> Your instructions: Please copy out every line of the listing below in which the word "will" appears.

> Entries shown:
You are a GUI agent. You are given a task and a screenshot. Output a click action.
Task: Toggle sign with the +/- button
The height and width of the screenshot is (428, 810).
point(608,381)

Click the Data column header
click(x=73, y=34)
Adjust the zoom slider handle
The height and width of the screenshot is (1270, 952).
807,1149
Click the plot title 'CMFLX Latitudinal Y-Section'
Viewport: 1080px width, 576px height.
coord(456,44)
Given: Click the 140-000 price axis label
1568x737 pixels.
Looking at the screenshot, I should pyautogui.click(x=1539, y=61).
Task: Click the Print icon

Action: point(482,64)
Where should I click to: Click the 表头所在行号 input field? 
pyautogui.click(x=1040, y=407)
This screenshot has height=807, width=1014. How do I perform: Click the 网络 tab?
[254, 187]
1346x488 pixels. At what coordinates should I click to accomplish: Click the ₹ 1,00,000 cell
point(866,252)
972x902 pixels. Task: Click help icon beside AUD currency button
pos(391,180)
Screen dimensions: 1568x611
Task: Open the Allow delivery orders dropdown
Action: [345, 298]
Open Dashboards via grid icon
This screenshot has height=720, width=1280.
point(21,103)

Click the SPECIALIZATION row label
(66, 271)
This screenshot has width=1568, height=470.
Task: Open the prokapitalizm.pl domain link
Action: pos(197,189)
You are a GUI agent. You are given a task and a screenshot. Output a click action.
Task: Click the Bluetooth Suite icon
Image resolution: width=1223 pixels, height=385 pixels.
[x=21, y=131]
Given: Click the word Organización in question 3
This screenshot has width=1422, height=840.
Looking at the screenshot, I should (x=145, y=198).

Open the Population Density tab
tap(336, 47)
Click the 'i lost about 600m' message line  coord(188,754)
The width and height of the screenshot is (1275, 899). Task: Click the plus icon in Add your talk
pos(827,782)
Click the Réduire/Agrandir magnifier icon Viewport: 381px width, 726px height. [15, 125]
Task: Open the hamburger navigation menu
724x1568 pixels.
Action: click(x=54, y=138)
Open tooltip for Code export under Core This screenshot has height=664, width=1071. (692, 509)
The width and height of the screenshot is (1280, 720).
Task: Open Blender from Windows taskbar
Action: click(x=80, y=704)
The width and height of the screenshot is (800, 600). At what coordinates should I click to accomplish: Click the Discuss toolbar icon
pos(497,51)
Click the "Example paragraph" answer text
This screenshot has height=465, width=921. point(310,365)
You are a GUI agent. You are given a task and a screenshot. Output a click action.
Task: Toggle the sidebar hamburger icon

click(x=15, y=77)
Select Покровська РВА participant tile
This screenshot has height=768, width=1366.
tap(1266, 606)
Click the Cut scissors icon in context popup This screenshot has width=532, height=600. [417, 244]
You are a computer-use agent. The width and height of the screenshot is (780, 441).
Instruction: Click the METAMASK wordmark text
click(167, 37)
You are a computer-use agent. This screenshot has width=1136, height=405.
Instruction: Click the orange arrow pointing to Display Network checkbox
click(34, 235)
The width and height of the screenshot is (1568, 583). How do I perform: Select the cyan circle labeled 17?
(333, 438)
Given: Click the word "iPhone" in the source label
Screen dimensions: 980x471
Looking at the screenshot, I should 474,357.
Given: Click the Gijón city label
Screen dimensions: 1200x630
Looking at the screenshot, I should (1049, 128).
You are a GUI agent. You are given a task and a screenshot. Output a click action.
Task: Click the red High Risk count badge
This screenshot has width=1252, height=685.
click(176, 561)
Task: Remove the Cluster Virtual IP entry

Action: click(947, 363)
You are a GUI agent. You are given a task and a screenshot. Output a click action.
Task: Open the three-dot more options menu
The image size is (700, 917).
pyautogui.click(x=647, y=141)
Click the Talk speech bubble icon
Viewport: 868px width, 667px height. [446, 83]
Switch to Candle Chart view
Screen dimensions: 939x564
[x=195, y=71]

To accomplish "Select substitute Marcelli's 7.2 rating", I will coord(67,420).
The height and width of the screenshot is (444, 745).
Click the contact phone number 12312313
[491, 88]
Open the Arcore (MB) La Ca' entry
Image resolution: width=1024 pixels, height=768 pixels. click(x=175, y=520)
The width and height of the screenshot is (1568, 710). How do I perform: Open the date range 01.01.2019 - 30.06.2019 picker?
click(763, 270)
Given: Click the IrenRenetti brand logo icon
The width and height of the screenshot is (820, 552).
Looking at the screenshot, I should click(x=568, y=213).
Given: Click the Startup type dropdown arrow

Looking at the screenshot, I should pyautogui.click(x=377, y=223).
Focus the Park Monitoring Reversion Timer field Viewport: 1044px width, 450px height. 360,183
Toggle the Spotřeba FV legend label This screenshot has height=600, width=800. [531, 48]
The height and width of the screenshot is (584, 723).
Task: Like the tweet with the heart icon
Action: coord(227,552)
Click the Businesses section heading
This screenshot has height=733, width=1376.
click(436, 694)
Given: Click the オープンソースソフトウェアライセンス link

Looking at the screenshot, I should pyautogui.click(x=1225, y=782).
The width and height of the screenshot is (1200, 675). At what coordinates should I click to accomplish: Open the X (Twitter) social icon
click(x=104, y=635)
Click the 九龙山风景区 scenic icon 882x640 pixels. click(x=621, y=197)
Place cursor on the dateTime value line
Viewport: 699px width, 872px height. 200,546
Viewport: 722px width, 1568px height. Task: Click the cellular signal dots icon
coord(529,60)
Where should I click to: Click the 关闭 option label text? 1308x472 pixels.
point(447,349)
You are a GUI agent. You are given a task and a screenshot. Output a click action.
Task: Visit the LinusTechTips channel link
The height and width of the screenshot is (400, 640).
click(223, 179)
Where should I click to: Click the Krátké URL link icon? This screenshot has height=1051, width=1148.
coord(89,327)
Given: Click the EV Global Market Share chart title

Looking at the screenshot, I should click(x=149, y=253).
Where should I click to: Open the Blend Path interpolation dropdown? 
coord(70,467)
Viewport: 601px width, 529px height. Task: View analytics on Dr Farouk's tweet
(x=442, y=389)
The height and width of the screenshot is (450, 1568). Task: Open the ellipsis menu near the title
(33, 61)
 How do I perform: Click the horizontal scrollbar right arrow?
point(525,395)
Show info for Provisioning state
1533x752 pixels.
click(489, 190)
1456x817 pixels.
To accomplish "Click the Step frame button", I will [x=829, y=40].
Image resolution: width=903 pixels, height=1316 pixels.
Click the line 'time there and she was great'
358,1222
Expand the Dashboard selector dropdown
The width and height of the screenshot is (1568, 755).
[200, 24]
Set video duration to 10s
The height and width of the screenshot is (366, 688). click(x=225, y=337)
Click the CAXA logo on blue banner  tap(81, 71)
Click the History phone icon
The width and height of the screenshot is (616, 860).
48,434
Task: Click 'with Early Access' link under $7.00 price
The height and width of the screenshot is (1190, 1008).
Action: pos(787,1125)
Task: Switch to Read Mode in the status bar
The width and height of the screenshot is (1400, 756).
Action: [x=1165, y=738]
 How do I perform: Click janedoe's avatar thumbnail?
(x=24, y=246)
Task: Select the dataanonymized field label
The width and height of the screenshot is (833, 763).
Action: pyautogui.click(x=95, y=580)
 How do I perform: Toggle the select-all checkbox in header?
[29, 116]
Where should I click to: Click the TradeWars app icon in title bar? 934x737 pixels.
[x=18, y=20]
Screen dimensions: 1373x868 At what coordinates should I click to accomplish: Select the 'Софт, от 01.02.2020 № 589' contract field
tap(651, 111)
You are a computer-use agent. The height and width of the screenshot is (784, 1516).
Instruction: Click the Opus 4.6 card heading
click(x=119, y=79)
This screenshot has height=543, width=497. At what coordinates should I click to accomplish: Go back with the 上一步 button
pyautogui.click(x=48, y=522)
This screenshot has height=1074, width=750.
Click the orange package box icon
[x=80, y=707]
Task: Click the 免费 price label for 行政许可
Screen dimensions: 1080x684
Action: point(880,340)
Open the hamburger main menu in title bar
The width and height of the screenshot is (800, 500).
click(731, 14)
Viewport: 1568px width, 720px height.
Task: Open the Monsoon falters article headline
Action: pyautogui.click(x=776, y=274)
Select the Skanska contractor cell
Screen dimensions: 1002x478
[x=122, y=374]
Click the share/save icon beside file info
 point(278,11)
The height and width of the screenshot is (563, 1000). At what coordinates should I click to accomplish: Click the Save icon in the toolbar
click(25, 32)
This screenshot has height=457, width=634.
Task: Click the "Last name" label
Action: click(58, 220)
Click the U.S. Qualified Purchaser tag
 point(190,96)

> Solution:
To accomplish "Select substitute Marcelli's 7.2 rating", I will coord(67,420).
To accomplish "Click the Step frame button", I will [x=829, y=40].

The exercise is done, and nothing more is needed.